Saved entries
---+---

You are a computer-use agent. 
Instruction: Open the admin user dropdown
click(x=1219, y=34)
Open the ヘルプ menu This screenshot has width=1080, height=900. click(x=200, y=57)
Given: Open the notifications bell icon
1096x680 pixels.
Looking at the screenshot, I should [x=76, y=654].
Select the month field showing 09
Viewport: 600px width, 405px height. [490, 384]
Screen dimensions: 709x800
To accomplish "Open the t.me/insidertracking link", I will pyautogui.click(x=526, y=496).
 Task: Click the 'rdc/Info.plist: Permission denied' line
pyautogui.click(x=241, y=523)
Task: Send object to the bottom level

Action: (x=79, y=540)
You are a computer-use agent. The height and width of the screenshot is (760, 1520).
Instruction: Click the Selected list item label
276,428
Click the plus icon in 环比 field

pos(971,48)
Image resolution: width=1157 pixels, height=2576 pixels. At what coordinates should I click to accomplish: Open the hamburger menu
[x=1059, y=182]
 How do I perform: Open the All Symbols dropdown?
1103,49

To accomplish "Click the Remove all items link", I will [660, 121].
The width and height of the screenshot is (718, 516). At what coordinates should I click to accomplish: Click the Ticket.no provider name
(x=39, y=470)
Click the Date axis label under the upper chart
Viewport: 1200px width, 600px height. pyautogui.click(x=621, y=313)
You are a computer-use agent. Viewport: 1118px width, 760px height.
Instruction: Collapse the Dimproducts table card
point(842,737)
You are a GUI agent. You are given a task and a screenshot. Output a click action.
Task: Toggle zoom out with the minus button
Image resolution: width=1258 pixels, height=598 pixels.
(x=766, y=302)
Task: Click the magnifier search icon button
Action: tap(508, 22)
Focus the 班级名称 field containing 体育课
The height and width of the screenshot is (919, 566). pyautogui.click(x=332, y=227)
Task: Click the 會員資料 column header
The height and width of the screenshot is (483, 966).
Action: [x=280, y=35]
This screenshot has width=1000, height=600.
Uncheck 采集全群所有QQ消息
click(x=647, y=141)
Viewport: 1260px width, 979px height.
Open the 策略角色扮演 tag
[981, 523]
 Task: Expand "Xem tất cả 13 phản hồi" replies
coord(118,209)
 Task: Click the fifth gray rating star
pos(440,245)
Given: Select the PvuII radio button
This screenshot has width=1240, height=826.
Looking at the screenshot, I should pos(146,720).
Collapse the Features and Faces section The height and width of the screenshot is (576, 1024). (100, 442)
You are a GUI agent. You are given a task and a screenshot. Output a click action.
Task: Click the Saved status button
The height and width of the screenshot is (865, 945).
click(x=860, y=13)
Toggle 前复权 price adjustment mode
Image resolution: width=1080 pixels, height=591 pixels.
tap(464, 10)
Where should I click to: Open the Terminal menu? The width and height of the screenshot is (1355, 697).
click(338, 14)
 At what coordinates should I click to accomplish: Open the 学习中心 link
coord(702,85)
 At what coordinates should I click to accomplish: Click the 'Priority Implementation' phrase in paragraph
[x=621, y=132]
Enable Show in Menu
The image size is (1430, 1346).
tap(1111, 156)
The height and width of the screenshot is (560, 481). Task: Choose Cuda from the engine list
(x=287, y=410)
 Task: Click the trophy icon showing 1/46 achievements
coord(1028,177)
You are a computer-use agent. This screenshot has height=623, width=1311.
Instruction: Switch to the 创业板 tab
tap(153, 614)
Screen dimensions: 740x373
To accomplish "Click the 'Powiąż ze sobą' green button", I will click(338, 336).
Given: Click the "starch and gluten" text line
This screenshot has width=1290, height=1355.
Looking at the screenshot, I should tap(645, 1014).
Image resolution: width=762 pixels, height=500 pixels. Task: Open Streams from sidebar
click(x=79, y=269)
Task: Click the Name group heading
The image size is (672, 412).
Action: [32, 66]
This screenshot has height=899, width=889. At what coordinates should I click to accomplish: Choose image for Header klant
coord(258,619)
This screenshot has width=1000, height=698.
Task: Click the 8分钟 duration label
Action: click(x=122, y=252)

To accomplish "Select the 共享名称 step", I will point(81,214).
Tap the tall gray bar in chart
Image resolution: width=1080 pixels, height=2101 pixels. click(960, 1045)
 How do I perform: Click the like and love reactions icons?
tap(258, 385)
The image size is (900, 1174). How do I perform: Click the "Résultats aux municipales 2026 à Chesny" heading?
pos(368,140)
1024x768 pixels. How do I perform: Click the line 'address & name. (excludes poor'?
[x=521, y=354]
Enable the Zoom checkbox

---+---

§ Description of the task
Extract the data in full. Keep it word for word.

§ Task solution
You are a computer-use agent. 
Instruction: Open the admin user dropdown
click(x=1219, y=34)
Open the ヘルプ menu This screenshot has width=1080, height=900. click(x=200, y=57)
Given: Open the notifications bell icon
1096x680 pixels.
Looking at the screenshot, I should [x=76, y=654].
Select the month field showing 09
Viewport: 600px width, 405px height. [490, 384]
Screen dimensions: 709x800
To accomplish "Open the t.me/insidertracking link", I will pyautogui.click(x=526, y=496).
 Task: Click the 'rdc/Info.plist: Permission denied' line
pyautogui.click(x=241, y=523)
Task: Send object to the bottom level

Action: (x=79, y=540)
You are a computer-use agent. The height and width of the screenshot is (760, 1520).
Instruction: Click the Selected list item label
276,428
Click the plus icon in 环比 field

pos(971,48)
Image resolution: width=1157 pixels, height=2576 pixels. At what coordinates should I click to accomplish: Open the hamburger menu
[x=1059, y=182]
 How do I perform: Open the All Symbols dropdown?
1103,49

To accomplish "Click the Remove all items link", I will [660, 121].
The width and height of the screenshot is (718, 516). At what coordinates should I click to accomplish: Click the Ticket.no provider name
(x=39, y=470)
Click the Date axis label under the upper chart
Viewport: 1200px width, 600px height. pyautogui.click(x=621, y=313)
You are a computer-use agent. Viewport: 1118px width, 760px height.
Instruction: Collapse the Dimproducts table card
point(842,737)
You are a GUI agent. You are given a task and a screenshot. Output a click action.
Task: Toggle zoom out with the minus button
Image resolution: width=1258 pixels, height=598 pixels.
(x=766, y=302)
Task: Click the magnifier search icon button
Action: tap(508, 22)
Focus the 班级名称 field containing 体育课
The height and width of the screenshot is (919, 566). pyautogui.click(x=332, y=227)
Task: Click the 會員資料 column header
The height and width of the screenshot is (483, 966).
Action: [x=280, y=35]
This screenshot has width=1000, height=600.
Uncheck 采集全群所有QQ消息
click(x=647, y=141)
Viewport: 1260px width, 979px height.
Open the 策略角色扮演 tag
[981, 523]
 Task: Expand "Xem tất cả 13 phản hồi" replies
coord(118,209)
 Task: Click the fifth gray rating star
pos(440,245)
Given: Select the PvuII radio button
This screenshot has width=1240, height=826.
Looking at the screenshot, I should pos(146,720).
Collapse the Features and Faces section The height and width of the screenshot is (576, 1024). (100, 442)
You are a GUI agent. You are given a task and a screenshot. Output a click action.
Task: Click the Saved status button
The height and width of the screenshot is (865, 945).
click(x=860, y=13)
Toggle 前复权 price adjustment mode
Image resolution: width=1080 pixels, height=591 pixels.
tap(464, 10)
Where should I click to: Open the Terminal menu? The width and height of the screenshot is (1355, 697).
click(338, 14)
 At what coordinates should I click to accomplish: Open the 学习中心 link
coord(702,85)
 At what coordinates should I click to accomplish: Click the 'Priority Implementation' phrase in paragraph
[x=621, y=132]
Enable Show in Menu
The image size is (1430, 1346).
tap(1111, 156)
The height and width of the screenshot is (560, 481). Task: Choose Cuda from the engine list
(x=287, y=410)
 Task: Click the trophy icon showing 1/46 achievements
coord(1028,177)
You are a computer-use agent. This screenshot has height=623, width=1311.
Instruction: Switch to the 创业板 tab
tap(153, 614)
Screen dimensions: 740x373
To accomplish "Click the 'Powiąż ze sobą' green button", I will click(338, 336).
Given: Click the "starch and gluten" text line
This screenshot has width=1290, height=1355.
Looking at the screenshot, I should tap(645, 1014).
Image resolution: width=762 pixels, height=500 pixels. Task: Open Streams from sidebar
click(x=79, y=269)
Task: Click the Name group heading
The image size is (672, 412).
Action: [32, 66]
This screenshot has height=899, width=889. At what coordinates should I click to accomplish: Choose image for Header klant
coord(258,619)
This screenshot has width=1000, height=698.
Task: Click the 8分钟 duration label
Action: click(x=122, y=252)

To accomplish "Select the 共享名称 step", I will point(81,214).
Tap the tall gray bar in chart
Image resolution: width=1080 pixels, height=2101 pixels. click(960, 1045)
 How do I perform: Click the like and love reactions icons?
tap(258, 385)
The image size is (900, 1174). How do I perform: Click the "Résultats aux municipales 2026 à Chesny" heading?
pos(368,140)
1024x768 pixels. How do I perform: Click the line 'address & name. (excludes poor'?
[x=521, y=354]
Enable the Zoom checkbox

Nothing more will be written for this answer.